* _DESCRIPTION OF THE TASK_
List every line of the listing below that contains the word "number".

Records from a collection

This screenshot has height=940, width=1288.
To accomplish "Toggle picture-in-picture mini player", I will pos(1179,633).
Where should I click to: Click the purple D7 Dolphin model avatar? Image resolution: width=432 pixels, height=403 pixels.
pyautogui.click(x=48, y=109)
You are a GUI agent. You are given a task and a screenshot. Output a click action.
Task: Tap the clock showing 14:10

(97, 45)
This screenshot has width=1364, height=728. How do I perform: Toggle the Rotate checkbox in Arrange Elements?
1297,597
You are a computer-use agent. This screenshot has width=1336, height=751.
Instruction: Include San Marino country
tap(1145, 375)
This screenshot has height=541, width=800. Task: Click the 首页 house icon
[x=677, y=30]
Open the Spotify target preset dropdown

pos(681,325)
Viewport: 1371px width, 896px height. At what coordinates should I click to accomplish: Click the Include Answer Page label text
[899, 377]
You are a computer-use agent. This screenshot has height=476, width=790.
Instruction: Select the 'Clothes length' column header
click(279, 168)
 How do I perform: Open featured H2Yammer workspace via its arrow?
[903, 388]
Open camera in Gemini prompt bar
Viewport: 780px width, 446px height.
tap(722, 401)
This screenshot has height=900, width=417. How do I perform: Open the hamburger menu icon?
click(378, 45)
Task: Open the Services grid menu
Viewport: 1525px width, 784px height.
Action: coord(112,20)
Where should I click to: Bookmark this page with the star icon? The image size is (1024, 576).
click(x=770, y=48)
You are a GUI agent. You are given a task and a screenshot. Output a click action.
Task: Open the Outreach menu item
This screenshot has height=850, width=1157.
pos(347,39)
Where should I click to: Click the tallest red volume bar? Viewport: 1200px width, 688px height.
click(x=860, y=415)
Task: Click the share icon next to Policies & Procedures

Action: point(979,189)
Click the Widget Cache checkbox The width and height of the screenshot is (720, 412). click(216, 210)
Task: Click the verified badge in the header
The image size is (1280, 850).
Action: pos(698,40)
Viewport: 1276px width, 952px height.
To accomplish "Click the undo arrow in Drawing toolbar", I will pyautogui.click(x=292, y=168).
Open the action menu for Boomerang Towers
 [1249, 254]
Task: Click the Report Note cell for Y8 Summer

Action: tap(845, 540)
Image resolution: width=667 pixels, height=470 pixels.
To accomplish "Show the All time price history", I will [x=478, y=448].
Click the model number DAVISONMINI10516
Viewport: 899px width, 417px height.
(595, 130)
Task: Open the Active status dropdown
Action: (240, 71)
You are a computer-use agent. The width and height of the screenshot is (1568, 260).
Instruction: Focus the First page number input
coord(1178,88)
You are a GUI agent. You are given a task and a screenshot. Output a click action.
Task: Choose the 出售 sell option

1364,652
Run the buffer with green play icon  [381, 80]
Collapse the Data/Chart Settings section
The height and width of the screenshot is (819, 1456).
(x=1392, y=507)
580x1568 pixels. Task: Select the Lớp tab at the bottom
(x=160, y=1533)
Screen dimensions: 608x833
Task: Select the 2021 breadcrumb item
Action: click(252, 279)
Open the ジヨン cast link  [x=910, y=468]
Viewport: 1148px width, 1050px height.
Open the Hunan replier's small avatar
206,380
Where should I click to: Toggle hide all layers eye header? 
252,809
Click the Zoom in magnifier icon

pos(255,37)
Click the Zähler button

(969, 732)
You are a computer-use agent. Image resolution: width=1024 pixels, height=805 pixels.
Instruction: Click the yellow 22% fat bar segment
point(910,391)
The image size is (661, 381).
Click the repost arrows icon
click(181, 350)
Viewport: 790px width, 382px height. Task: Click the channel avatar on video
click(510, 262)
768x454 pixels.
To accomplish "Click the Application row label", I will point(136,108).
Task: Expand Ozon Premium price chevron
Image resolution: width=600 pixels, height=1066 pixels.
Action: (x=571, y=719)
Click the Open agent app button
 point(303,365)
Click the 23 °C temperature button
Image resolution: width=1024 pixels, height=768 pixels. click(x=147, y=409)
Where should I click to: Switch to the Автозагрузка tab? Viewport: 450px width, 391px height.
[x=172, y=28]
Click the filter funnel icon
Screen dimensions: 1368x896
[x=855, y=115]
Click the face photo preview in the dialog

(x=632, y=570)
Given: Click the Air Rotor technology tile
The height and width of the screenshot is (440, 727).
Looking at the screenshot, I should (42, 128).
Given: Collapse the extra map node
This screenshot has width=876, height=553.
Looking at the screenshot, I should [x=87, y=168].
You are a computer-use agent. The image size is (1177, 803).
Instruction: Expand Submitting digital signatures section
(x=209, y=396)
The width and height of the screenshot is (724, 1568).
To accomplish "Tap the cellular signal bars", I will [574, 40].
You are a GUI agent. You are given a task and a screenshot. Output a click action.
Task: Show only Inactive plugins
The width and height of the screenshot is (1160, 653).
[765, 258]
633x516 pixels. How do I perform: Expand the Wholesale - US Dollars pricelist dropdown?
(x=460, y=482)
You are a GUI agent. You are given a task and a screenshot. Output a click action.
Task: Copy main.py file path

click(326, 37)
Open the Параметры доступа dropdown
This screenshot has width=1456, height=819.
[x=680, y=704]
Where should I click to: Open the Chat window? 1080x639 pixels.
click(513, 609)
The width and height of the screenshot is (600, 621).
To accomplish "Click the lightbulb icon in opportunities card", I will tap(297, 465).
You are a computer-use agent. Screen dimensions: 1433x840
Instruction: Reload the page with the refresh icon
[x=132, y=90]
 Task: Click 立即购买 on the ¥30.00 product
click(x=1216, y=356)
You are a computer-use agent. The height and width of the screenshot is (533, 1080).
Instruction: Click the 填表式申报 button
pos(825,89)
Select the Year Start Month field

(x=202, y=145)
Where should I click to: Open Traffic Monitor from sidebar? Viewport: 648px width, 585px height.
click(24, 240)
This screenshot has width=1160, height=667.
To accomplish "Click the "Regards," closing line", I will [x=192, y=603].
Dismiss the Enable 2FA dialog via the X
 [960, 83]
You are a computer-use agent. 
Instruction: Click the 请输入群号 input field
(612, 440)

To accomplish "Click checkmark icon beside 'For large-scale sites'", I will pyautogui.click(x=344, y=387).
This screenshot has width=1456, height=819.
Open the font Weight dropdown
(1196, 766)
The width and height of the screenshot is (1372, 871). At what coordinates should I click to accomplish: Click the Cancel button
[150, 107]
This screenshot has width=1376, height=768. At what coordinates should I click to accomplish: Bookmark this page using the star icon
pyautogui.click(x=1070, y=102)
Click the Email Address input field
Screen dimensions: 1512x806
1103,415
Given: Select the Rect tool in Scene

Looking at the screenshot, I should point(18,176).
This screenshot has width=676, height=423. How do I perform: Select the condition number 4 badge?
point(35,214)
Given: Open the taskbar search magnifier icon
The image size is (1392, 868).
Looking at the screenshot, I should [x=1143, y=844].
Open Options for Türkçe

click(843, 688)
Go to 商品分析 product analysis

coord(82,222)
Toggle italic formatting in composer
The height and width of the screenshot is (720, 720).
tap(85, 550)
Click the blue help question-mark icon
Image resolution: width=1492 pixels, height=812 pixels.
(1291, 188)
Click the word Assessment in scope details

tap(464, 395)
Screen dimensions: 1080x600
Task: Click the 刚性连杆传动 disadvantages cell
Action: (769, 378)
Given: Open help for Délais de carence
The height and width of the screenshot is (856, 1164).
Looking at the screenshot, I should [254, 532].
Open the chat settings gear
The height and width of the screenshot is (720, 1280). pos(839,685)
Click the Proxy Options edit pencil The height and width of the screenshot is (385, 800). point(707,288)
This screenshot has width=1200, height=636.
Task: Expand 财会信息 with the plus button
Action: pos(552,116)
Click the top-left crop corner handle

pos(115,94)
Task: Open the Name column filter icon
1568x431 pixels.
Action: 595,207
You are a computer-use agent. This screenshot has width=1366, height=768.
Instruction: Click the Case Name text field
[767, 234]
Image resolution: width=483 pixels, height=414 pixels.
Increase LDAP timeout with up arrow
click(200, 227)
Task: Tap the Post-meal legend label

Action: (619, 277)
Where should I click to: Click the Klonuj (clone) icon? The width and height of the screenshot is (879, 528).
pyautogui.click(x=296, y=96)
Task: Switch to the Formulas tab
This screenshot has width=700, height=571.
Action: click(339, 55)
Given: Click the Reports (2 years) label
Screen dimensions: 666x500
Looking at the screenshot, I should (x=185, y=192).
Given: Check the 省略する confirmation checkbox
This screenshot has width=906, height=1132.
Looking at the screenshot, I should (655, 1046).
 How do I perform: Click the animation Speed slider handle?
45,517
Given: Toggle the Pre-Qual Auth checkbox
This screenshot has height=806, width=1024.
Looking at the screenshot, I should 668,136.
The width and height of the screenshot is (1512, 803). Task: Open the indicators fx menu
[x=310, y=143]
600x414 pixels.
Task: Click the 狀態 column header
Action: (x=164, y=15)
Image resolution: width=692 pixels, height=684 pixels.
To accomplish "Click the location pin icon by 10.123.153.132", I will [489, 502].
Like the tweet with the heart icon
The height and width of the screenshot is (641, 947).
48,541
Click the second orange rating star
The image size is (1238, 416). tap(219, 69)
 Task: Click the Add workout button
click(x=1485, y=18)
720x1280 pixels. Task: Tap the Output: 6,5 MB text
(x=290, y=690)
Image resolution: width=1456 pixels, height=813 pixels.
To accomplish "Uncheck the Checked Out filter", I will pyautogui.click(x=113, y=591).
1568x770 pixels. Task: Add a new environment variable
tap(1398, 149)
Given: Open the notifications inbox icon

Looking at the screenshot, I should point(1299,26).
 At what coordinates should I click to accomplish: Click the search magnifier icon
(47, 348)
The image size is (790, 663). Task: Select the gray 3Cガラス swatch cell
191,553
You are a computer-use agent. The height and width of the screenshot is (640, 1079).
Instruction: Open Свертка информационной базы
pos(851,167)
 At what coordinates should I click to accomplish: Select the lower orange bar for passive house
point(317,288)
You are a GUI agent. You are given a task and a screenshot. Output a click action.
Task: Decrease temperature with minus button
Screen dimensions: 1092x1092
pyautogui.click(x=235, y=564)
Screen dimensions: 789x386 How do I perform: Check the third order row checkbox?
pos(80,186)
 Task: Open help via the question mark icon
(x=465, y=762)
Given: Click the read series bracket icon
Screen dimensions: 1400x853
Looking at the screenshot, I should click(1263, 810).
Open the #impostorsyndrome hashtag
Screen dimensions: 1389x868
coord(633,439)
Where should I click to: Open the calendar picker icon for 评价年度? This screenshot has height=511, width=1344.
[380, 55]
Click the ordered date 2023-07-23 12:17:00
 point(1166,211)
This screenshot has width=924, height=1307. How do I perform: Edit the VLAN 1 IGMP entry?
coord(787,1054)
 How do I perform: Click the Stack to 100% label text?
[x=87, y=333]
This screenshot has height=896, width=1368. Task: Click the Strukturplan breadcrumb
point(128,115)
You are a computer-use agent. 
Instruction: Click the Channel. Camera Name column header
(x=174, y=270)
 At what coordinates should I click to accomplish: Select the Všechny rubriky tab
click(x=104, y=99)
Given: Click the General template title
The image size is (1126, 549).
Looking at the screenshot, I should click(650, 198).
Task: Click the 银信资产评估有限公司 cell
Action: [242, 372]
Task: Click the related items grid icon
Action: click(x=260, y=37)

* _COMPLETE ANSWER_
Click the model number DAVISONMINI10516
Instruction: Focus the First page number input
This screenshot has width=676, height=423. How do I perform: Select the condition number 4 badge?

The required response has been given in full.